Requirement. Beginning with the line where "Viewport: 1456px width, 829px" appears, retype every remaining line of the data below, both the first and last included.

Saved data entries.
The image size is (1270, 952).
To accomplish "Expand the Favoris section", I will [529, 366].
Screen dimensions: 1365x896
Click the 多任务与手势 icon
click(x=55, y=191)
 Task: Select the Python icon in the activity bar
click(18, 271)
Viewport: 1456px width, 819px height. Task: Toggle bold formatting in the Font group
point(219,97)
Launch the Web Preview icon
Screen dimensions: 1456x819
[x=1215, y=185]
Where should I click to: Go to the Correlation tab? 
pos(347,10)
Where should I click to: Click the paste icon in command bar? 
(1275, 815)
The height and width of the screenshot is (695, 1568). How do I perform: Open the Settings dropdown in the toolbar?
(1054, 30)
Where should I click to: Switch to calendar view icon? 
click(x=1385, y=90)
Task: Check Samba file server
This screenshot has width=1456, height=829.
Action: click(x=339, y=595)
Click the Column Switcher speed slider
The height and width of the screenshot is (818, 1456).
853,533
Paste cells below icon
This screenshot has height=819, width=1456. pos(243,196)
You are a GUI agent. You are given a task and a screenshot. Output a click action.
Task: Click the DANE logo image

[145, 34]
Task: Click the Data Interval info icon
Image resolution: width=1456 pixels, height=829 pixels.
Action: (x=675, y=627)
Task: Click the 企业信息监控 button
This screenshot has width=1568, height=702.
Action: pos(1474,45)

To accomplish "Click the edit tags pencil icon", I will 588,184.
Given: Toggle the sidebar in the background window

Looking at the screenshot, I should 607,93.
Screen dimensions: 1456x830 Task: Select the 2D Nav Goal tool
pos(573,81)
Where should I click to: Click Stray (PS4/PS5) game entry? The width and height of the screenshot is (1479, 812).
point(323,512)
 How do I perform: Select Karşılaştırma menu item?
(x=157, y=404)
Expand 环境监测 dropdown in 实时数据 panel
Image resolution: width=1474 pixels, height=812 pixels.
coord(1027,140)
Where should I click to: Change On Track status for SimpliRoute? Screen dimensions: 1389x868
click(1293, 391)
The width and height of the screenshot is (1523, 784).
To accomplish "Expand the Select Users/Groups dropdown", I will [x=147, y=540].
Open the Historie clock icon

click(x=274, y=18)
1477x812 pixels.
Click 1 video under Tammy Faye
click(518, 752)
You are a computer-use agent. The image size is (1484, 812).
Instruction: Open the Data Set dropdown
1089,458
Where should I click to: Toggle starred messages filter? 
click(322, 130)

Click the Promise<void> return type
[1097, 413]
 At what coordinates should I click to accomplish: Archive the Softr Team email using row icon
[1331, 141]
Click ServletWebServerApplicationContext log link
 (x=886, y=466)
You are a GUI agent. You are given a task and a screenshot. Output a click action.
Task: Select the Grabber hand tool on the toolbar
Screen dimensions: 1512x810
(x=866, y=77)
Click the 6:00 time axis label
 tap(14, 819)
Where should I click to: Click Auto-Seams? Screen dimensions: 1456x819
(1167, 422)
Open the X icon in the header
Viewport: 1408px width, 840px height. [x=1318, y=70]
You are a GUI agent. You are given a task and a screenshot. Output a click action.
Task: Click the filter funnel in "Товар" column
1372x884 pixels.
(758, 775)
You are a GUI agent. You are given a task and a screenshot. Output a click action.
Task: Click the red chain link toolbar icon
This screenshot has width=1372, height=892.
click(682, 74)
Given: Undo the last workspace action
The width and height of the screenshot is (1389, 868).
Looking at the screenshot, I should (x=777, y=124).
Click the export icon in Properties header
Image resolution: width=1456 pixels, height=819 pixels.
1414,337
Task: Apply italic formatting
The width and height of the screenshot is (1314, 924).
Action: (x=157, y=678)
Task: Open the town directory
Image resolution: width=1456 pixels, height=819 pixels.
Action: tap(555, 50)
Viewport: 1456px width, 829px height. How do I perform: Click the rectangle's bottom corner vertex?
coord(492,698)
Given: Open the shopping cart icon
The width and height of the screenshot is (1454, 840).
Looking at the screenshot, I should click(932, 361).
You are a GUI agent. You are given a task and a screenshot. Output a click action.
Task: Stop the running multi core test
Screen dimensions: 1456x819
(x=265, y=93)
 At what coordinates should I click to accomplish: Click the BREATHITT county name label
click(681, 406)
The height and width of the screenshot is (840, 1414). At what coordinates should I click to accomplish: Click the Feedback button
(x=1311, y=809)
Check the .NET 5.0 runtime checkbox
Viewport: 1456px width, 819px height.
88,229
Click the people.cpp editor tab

Reply.
Viewport: 1456px width, 829px height. How do I perform: Click the rectangle's bottom corner vertex?
coord(492,698)
Given: Open the shopping cart icon
The width and height of the screenshot is (1454, 840).
Looking at the screenshot, I should click(932, 361).
You are a GUI agent. You are given a task and a screenshot. Output a click action.
Task: Stop the running multi core test
Screen dimensions: 1456x819
(x=265, y=93)
 At what coordinates should I click to accomplish: Click the BREATHITT county name label
click(681, 406)
The height and width of the screenshot is (840, 1414). At what coordinates should I click to accomplish: Click the Feedback button
(x=1311, y=809)
Check the .NET 5.0 runtime checkbox
Viewport: 1456px width, 819px height.
88,229
Click the people.cpp editor tab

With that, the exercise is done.